Par quatre voix contre trois, la commission - elle était loin d'être complète au moment d'aborder ce premier point à son ordre du jour ! - a rejeté cette demande de grâce. Je rapporte donc conformément à la volonté exprimée par ce vote, tout en venant de vous laisser entendre que je suis personnellement favorable à l'octroi de la grâce.
M. Rémy Pagani (AdG). La minorité de la commission s'est vu refuser l'octroi de la grâce qu'elle proposait.
Il s'agit d'un couple à ses débuts. Il faut lui faire confiance. Pour la forme, je relève que le procureur général, à titre exceptionnel, est favorable à l'octroi de la grâce.
Par conséquent, j'invite mes collègues à accorder la grâce, contrairement à l'avis de la majorité de la commission.
Le président. Je mets aux voix le préavis de la commission, soit le rejet du recours.
Le résultat est douteux.
Il est procédé au vote par assis et levé.
Le sautier compte les suffrages.
Mis aux voix, le préavis de la commission (rejet du recours) est rejeté par 37 non contre 35 oui.
Le président. Le préavis de la commission étant rejeté, je mets aux voix la proposition de M. Pagani d'accorder la grâce.
Le résultat est douteux.
Il est procédé au vote par assis et levé.
Le sautier compte les suffrages.
Mise aux voix, la proposition d'accorder la grâce recueille 38 oui et 38 non.
Le président. Mesdames et Messieurs, le vote n'étant pas acquis, il m'appartient de trancher, comme cela m'est déjà arrivé. Je donnerai ma réponse à la séance de 20 h 30. En effet, je dois consulter le dossier.

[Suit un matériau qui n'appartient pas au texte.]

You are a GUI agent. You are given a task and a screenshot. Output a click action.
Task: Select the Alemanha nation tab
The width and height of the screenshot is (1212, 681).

Je ne peux pas trancher sans le connaître.
Je salue à la tribune la présence d'étudiants inscrits au cours de politique suisse de la Kent State University de Genève, sous la conduite de M. Roger Reed. (Applaudissements.)
Nous abordons maintenant le deuxième cas de la commission de grâce.

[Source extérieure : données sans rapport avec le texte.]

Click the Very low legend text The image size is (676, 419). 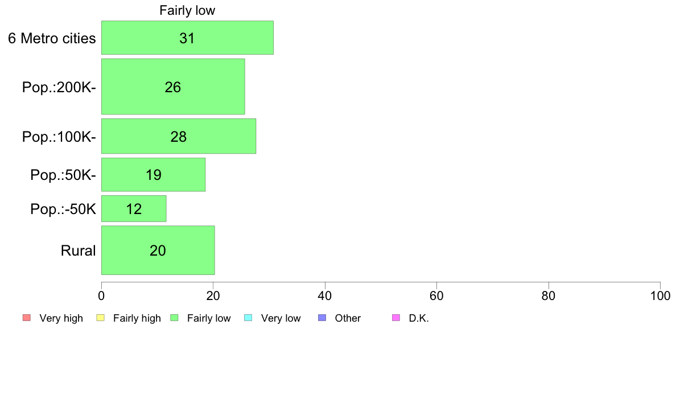click(281, 318)
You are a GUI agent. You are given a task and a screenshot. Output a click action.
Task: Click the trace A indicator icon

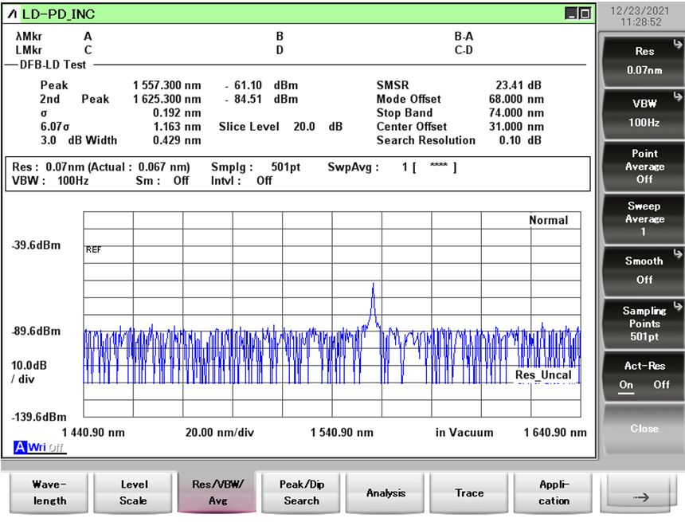coord(19,447)
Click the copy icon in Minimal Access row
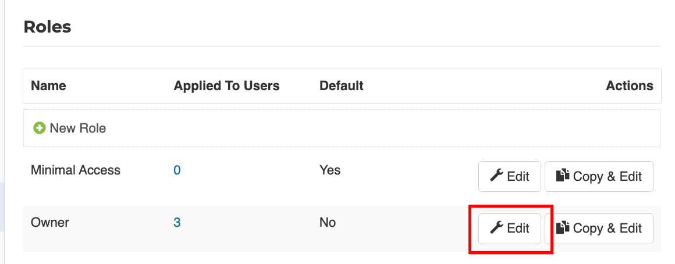675x264 pixels. click(x=562, y=176)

M. E. B. , 1936, Versoix/Genève, retraité, recourt contre le montant de l'amende due.
M. Rémy Pagani (AdG), rapporteur. M. E. B., actuellement retraité, est né en 1936 à Versoix. En date du 19 mars 1997, il a été condamné par le procureur général, sous la forme d'une ordonnance de condamnation, pour les délits suivants : obtention frauduleuse d'une constatation fausse et délit manqué d'extorsion. La peine est de six mois d'emprisonnement, avec sursis pendant deux ans, peine assortie d'une amende de 10 000 F et acquittement des frais qui s'élèvent à 764 F.
M. E. B. recourt contre le montant de l'amende, car il estime que l'autorité judiciaire n'a pas à lui infliger une amende du même montant que celle infligée à son associé. S'estimant moins impliqué que ce dernier, M. E. B. réclame de notre parlement la grâce pour les 20% d'amende.
Les faits pour lesquels il a été condamné mettent en scène des architectes, des entrepreneurs, un banquier et même un membre d'une coopérative syndicale, d'une part; M. E. B., son associé et une régie de la place très connue, d'autre part.
Tous se sont acoquinés pour frauder le fisc à l'occasion de la vente d'un terrain à Bellevue. Alors qu'ils s'étaient acquittés d'un dessous-de-table de l'ordre de 2,8 millions, le requérant et ses associés ont refusé de payer une partie du montant de la transaction officielle, soit 3,8 millions. L'ensemble de l'opération immobilière porte sur 10 millions de francs.
M. E. B. et ses associés ont prétendu avoir déjà acquitté leur dû devant le juge de l'office des poursuites. A l'appui de leurs dires, ils lui ont montré les récépissés de cette transaction au noir. Ils ont même fait pression sur l'un des vendeurs du terrain pour qu'il retire sa poursuite.
Au vu de la gravité des faits et constatant qu'aucun élément nouveau n'est intervenu à l'appui de la demande de grâce, au vu aussi de la situation financière plus qu'aisée de M. E. B., la commission de grâce invite notre Grand Conseil à refuser la grâce.
Mis aux voix, le préavis de la commission (rejet du recours) est adopté.